From: Sean Christopherson <seanjc@google.com>
To: James Houghton <jthoughton@google.com>
Cc: Andrew Morton <akpm@linux-foundation.org>,
Paolo Bonzini <pbonzini@redhat.com>,
Ankit Agrawal <ankita@nvidia.com>,
Axel Rasmussen <axelrasmussen@google.com>,
Catalin Marinas <catalin.marinas@arm.com>,
David Matlack <dmatlack@google.com>,
David Rientjes <rientjes@google.com>,
James Morse <james.morse@arm.com>,
Jason Gunthorpe <jgg@ziepe.ca>, Jonathan Corbet <corbet@lwn.net>,
Marc Zyngier <maz@kernel.org>,
Oliver Upton <oliver.upton@linux.dev>,
Raghavendra Rao Ananta <rananta@google.com>,
Ryan Roberts <ryan.roberts@arm.com>,
Shaoqin Huang <shahuang@redhat.com>,
Suzuki K Poulose <suzuki.poulose@arm.com>,
Wei Xu <weixugc@google.com>, Will Deacon <will@kernel.org>,
Yu Zhao <yuzhao@google.com>, Zenghui Yu <yuzenghui@huawei.com>,
kvmarm@lists.linux.dev, kvm@vger.kernel.org,
linux-arm-kernel@lists.infradead.org, linux-doc@vger.kernel.org,
linux-kernel@vger.kernel.org, linux-mm@kvack.org
Subject: Re: [PATCH v6 02/11] KVM: x86: Relax locking for kvm_test_age_gfn and kvm_age_gfn
Date: Fri, 16 Aug 2024 18:05:26 -0700 [thread overview]

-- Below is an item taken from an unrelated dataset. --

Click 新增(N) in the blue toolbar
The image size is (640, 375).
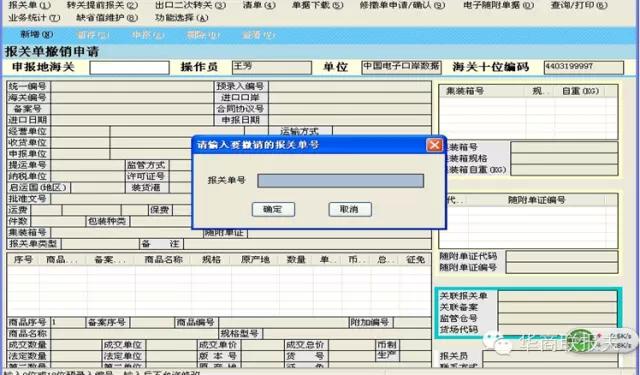tap(37, 35)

Message-ID: <Zr_3Vohvzt0KmFiN@google.com> (raw)
In-Reply-To: <20240724011037.3671523-3-jthoughton@google.com>
On Wed, Jul 24, 2024, James Houghton wrote:
> Walk the TDP MMU in an RCU read-side critical section.

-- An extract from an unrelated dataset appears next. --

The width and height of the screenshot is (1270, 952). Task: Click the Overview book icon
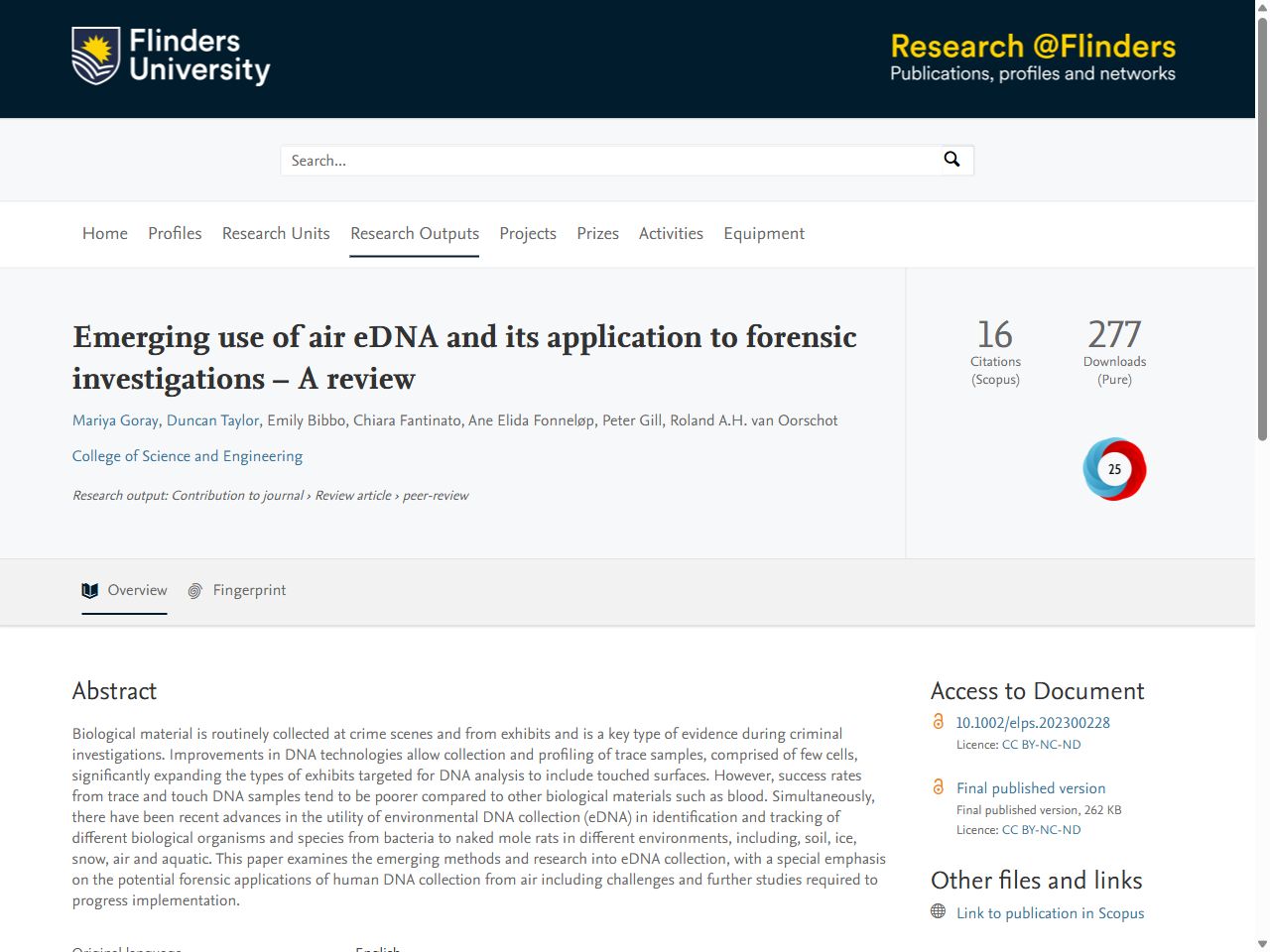click(x=90, y=591)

...without holding mmu_lock, while doing xxx. There are a lot of TDP MMU walks,
pand they all need RCU protection.
> This requires a way to do RCU-safe walking of the tdp_mmu_roots; do this with
> a new macro. The PTE modifications are now done atomically, and
> kvm_tdp_mmu_spte_need_atomic_write() has been updated to account for the fact
> that kvm_age_gfn can now lockless update the accessed bit and the R/X bits).
>
> If the cmpxchg for marking the spte for access tracking fails, we simply
> retry if the spte is still a leaf PTE. If it isn't, we return false
> to continue the walk.
Please avoid pronouns. E.g. s/we/KVM (and adjust grammar as needed), so that
it's clear what actor in particular is doing the retry.

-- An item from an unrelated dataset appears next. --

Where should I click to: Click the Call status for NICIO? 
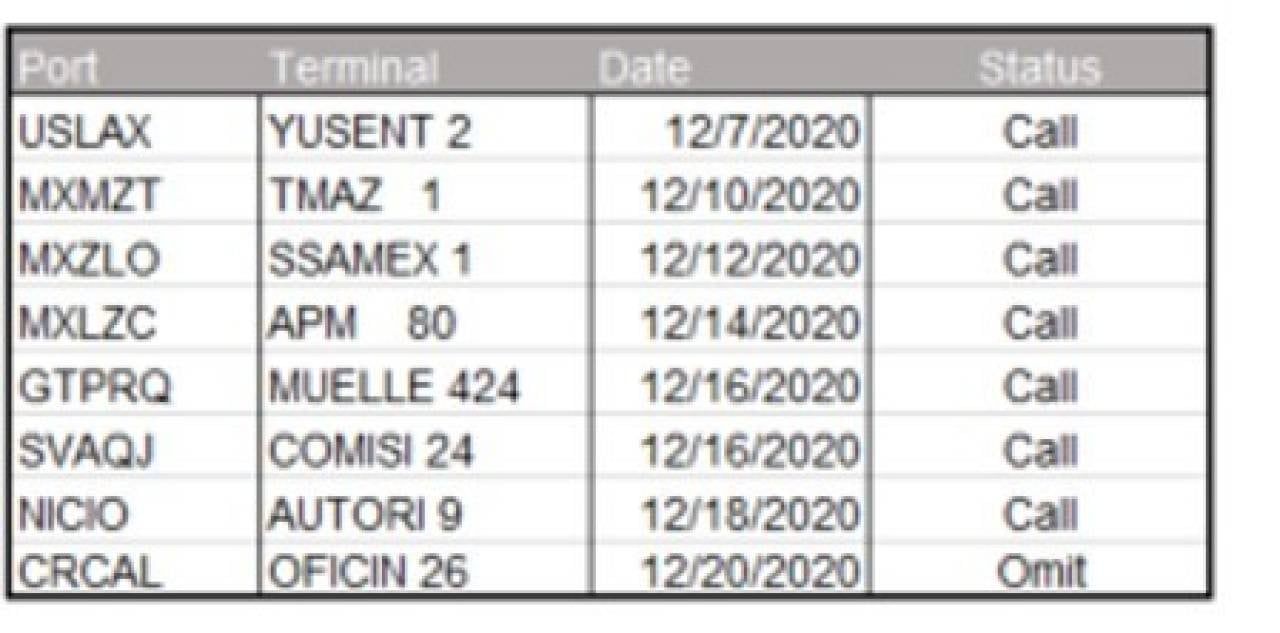[1040, 516]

> Harvesting age information from the shadow MMU is still done while
> holding the MMU write lock.
>
> Suggested-by: Yu Zhao <yuzhao@google.com>
> Signed-off-by: James Houghton <jthoughton@google.com>
> ---
> arch/x86/include/asm/kvm_host.h | 1 +
> arch/x86/kvm/Kconfig | 1 +
> arch/x86/kvm/mmu/mmu.c | 10 ++++-
> arch/x86/kvm/mmu/tdp_iter.h | 27 +++++++------
> arch/x86/kvm/mmu/tdp_mmu.c | 67 +++++++++++++++++++++++++--------
> 5 files changed, 77 insertions(+), 29 deletions(-)
>
> diff --git a/arch/x86/include/asm/kvm_host.h b/arch/x86/include/asm/kvm_host.h
> index 950a03e0181e..096988262005 100644
> --- a/arch/x86/include/asm/kvm_host.h
> +++ b/arch/x86/include/asm/kvm_host.h
> @@ -1456,6 +1456,7 @@ struct kvm_arch {
> * tdp_mmu_page set.
> *
> * For reads, this list is protected by:
> + * RCU alone or
> * the MMU lock in read mode + RCU or
> * the MMU lock in write mode
> *
> diff --git a/arch/x86/kvm/Kconfig b/arch/x86/kvm/Kconfig
> index 4287a8071a3a..6ac43074c5e9 100644
> --- a/arch/x86/kvm/Kconfig
> +++ b/arch/x86/kvm/Kconfig
> @@ -23,6 +23,7 @@ config KVM
> depends on X86_LOCAL_APIC
> select KVM_COMMON
> select KVM_GENERIC_MMU_NOTIFIER
> + select KVM_MMU_NOTIFIER_YOUNG_LOCKLESS
> select HAVE_KVM_IRQCHIP
> select HAVE_KVM_PFNCACHE
> select HAVE_KVM_DIRTY_RING_TSO
> diff --git a/arch/x86/kvm/mmu/mmu.c b/arch/x86/kvm/mmu/mmu.c
> index 901be9e420a4..7b93ce8f0680 100644
> --- a/arch/x86/kvm/mmu/mmu.c
> +++ b/arch/x86/kvm/mmu/mmu.c
> @@ -1633,8 +1633,11 @@ bool kvm_age_gfn(struct kvm *kvm, struct kvm_gfn_range *range)
> {
> bool young = false;
>
> - if (kvm_memslots_have_rmaps(kvm))
> + if (kvm_memslots_have_rmaps(kvm)) {
> + write_lock(&kvm->mmu_lock);
> young = kvm_handle_gfn_range(kvm, range, kvm_age_rmap);
> + write_unlock(&kvm->mmu_lock);
> + }
>
> if (tdp_mmu_enabled)
> young |= kvm_tdp_mmu_age_gfn_range(kvm, range);
> @@ -1646,8 +1649,11 @@ bool kvm_test_age_gfn(struct kvm *kvm, struct kvm_gfn_range *range)
> {
> bool young = false;
>
> - if (kvm_memslots_have_rmaps(kvm))
> + if (kvm_memslots_have_rmaps(kvm)) {
> + write_lock(&kvm->mmu_lock);
> young = kvm_handle_gfn_range(kvm, range, kvm_test_age_rmap);
> + write_unlock(&kvm->mmu_lock);
> + }
>
> if (tdp_mmu_enabled)
> young |= kvm_tdp_mmu_test_age_gfn(kvm, range);
> diff --git a/arch/x86/kvm/mmu/tdp_iter.h b/arch/x86/kvm/mmu/tdp_iter.h
> index 2880fd392e0c..510936a8455a 100644
> --- a/arch/x86/kvm/mmu/tdp_iter.h
> +++ b/arch/x86/kvm/mmu/tdp_iter.h
> @@ -25,6 +25,13 @@ static inline u64 kvm_tdp_mmu_write_spte_atomic(tdp_ptep_t sptep, u64 new_spte)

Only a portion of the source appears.